In Internet Explorer 4 and higher, we can use color light filters to change the image color, but these are not ideal as, without a lot of image-specific coding, they tend to affect the whole image. The way we've chosen to do it is perhaps the simplest of all. We make the 'colored area' of the car transparent in the image (a standard 256 color GIF file), place it in a table cell, and change the background color of the cell on demand. This is fast, looks acceptable, and requires no server interaction. With more professionally designed graphics it would, of course, look even better.
If we are going to cache the data about the cars and colors locally on the client, we have to have a way of creating the pages dynamically in line with this data—and without connecting to the server each time. This can be done easily using client-side scripting, probably with JavaScript or VBScript.
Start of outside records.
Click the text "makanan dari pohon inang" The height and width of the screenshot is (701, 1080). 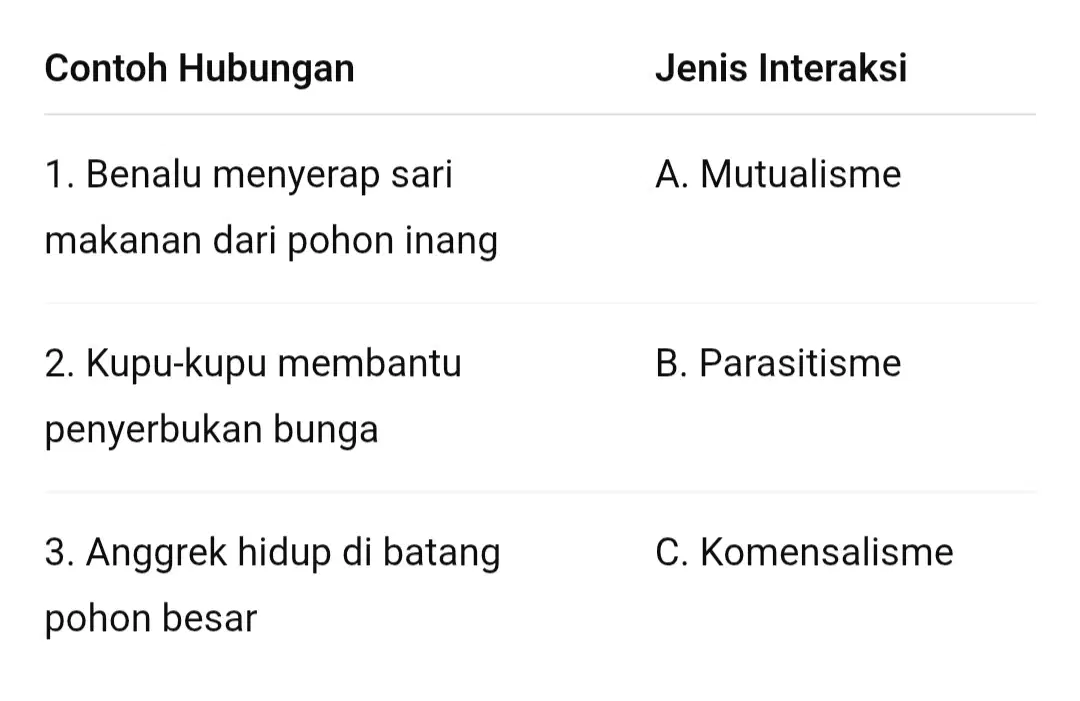(271, 242)
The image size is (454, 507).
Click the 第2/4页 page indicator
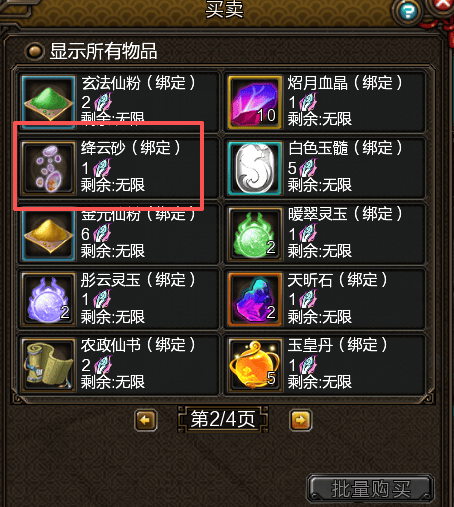click(x=223, y=419)
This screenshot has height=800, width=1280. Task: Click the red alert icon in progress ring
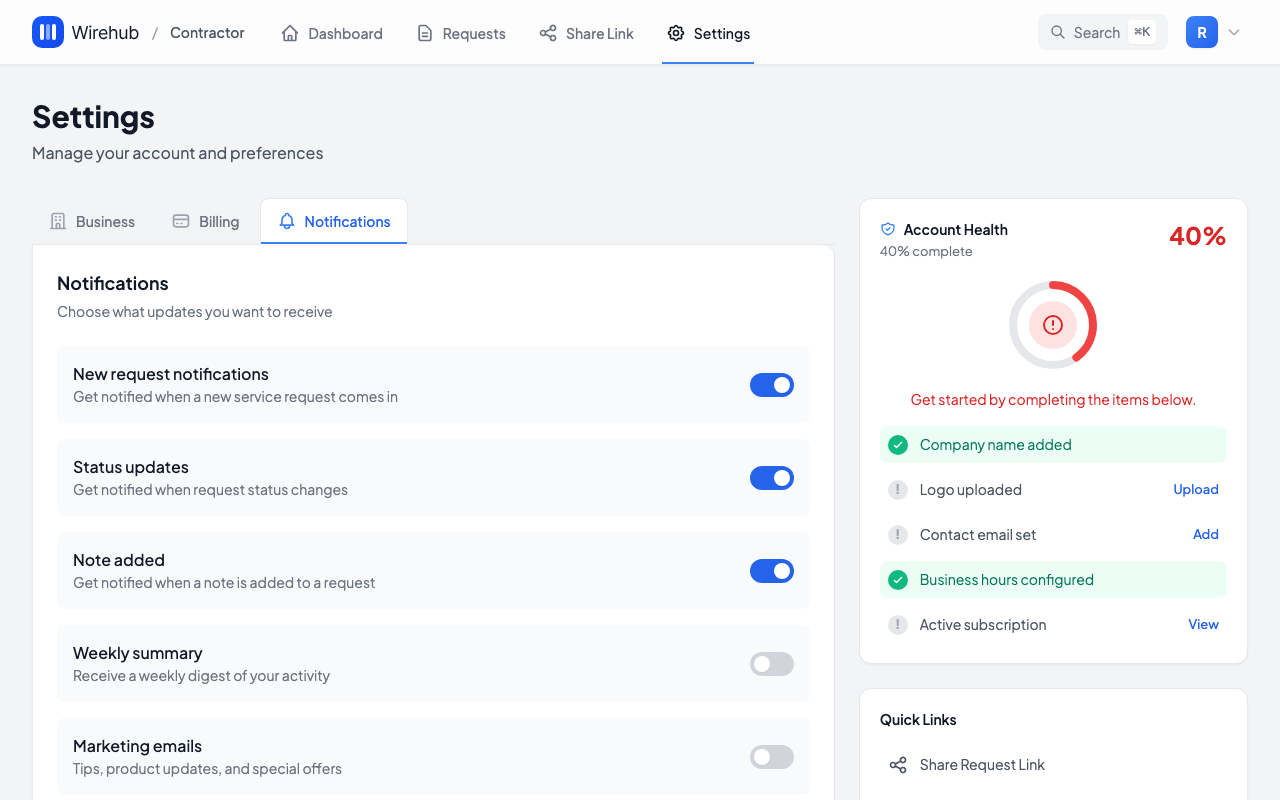1052,325
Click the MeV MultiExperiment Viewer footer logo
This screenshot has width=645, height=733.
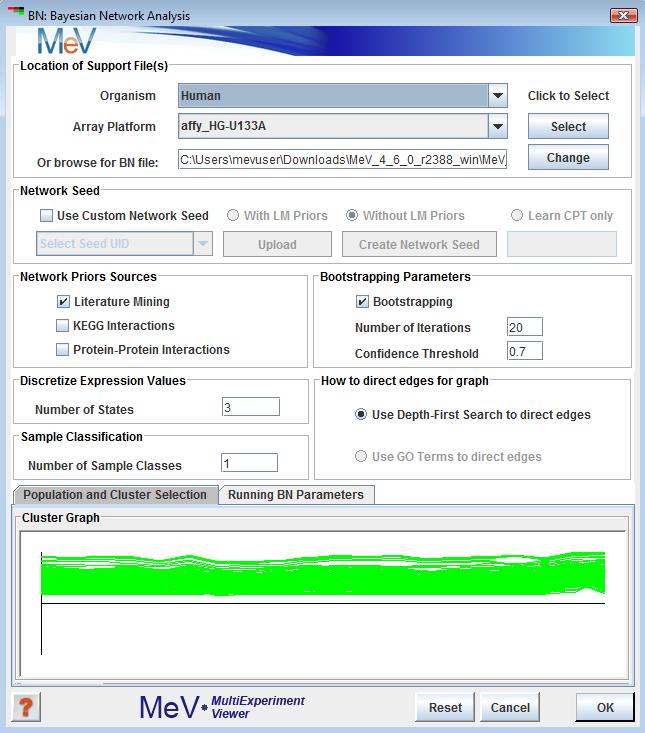click(222, 706)
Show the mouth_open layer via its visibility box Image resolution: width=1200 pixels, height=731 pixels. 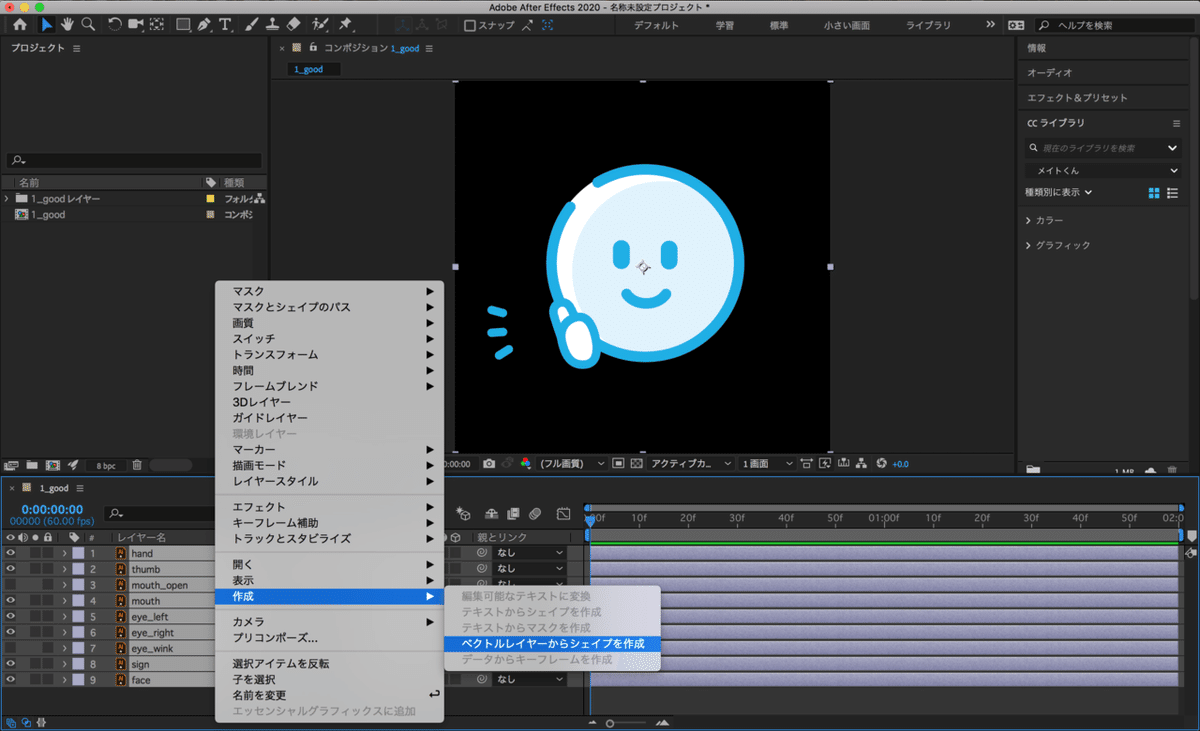11,585
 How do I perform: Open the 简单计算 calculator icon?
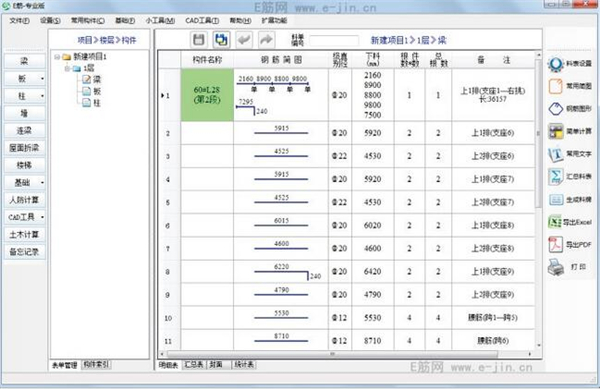coord(555,131)
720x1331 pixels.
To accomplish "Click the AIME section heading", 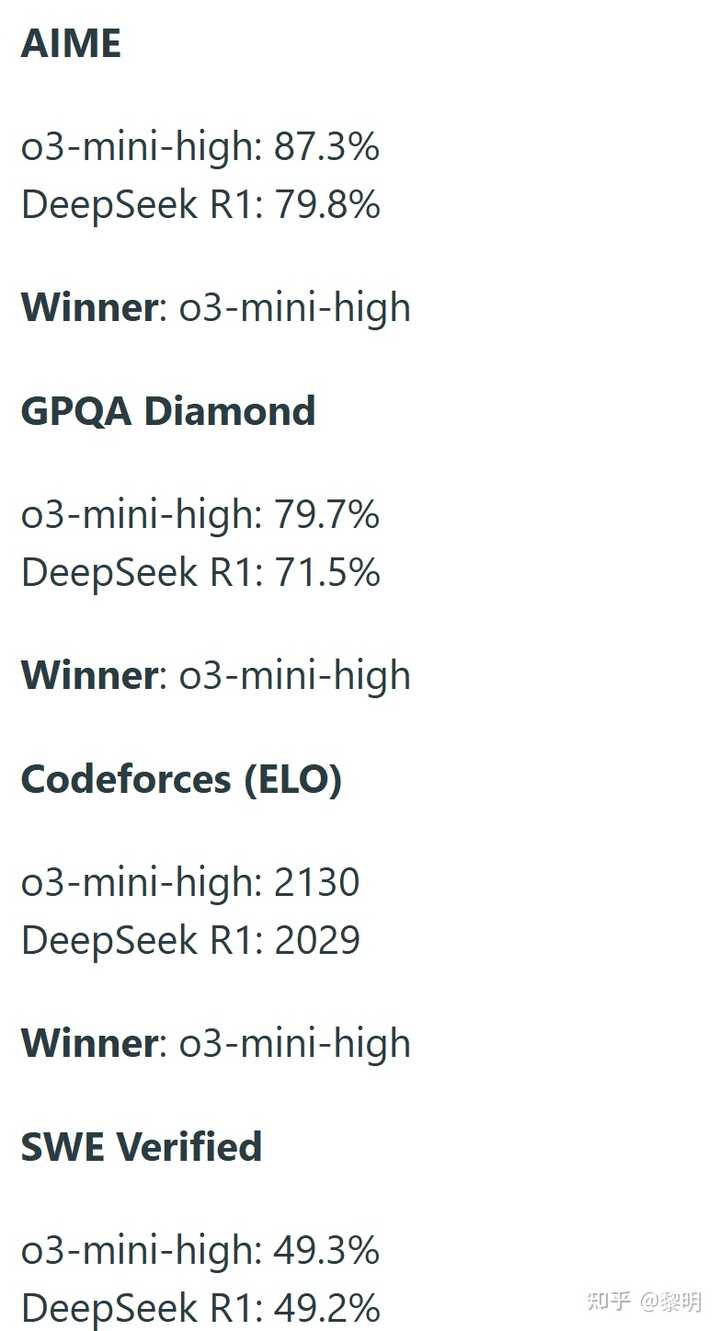I will (x=71, y=44).
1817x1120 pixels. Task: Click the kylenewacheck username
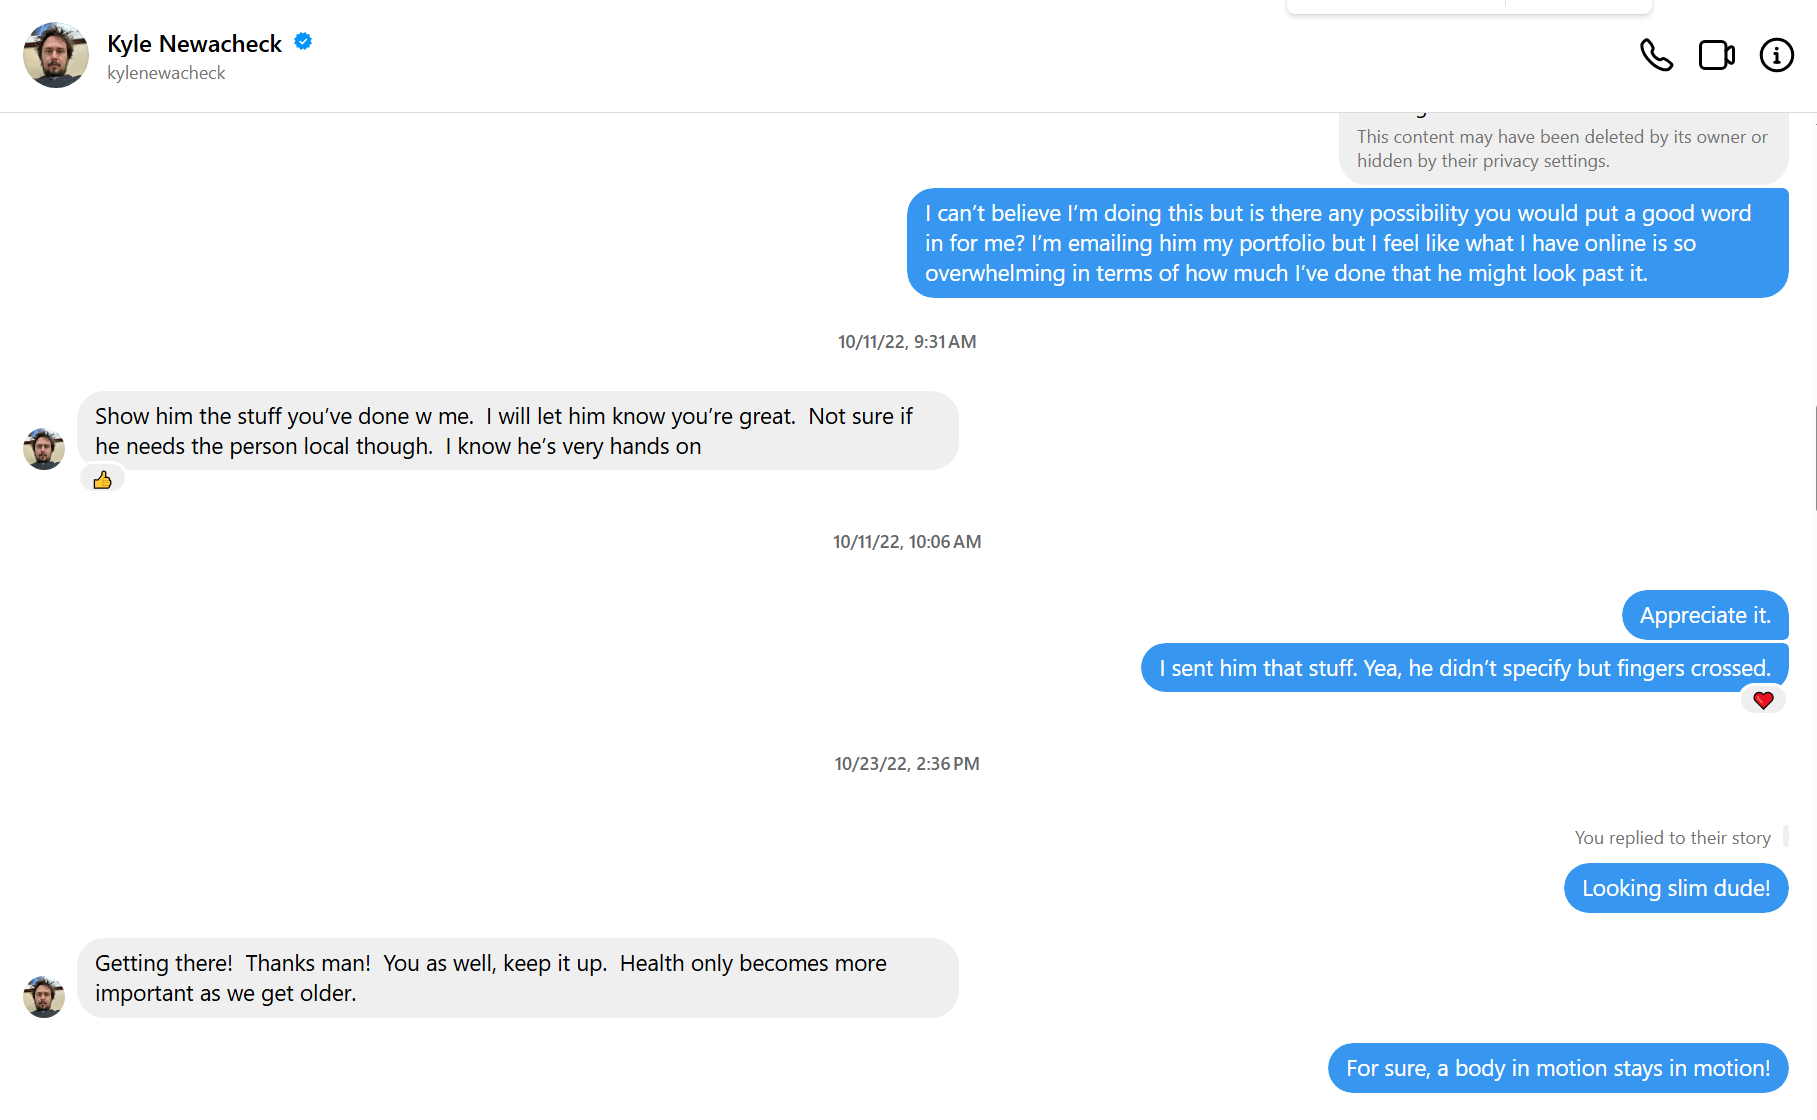tap(166, 73)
This means that we need a browser that supports scripting and provides a relatively standard object model to script to.
Finally, we wanted to provide features that make the user experience more intuitive—by indicating which model was selected with a different color title, and by changing the text content of parts of a page as they worked with that page. Again we could easily do this with ASP and a round trip to the server, but we're looking to decrease the number of client connections, not increase them. The answer is Dynamic HTML, which is supported from version 4 in both mainline browsers from Netscape and Microsoft.
This book isn't designed to be a discussion of browser compatibility, and we'll take this subject no further here. If you want to know more about this topic look out for other Wrox Press books such as Instant HTML 4.0 Programmers Reference (ISBN 1-861001-56-8); and Instant Dynamic HTML Programmers Reference which is available in two editions—for Netscape Navigator (ISBN 1-861001-19-3) and Microsoft Internet Explorer (ISBN 1-861000-68-5).
At the end of the day, we chose to build our application to run on Internet Explorer 4/5. That's not to say that we couldn't have done the same with Navigator 4 or 5, which also support client-side scripting and a version of Dynamic HTML. What would be considerably more difficult, though by no means impossible, would be to build it in such a way that it ran on any modern browser. This is where you need to consider your target market, and the way your application will be implemented.
We're not proud of our choice to support only one browser, but this book (and this chapter) is about implementing and interfacing with back-end services rather than which browser we actually end up supporting. You'll have to make the difficult choices yourself, balancing features and benefits in line with the intended market for your own applications. The techniques we used can be modified to suit your choice of browser, or extended to offer more cross-browser support as required.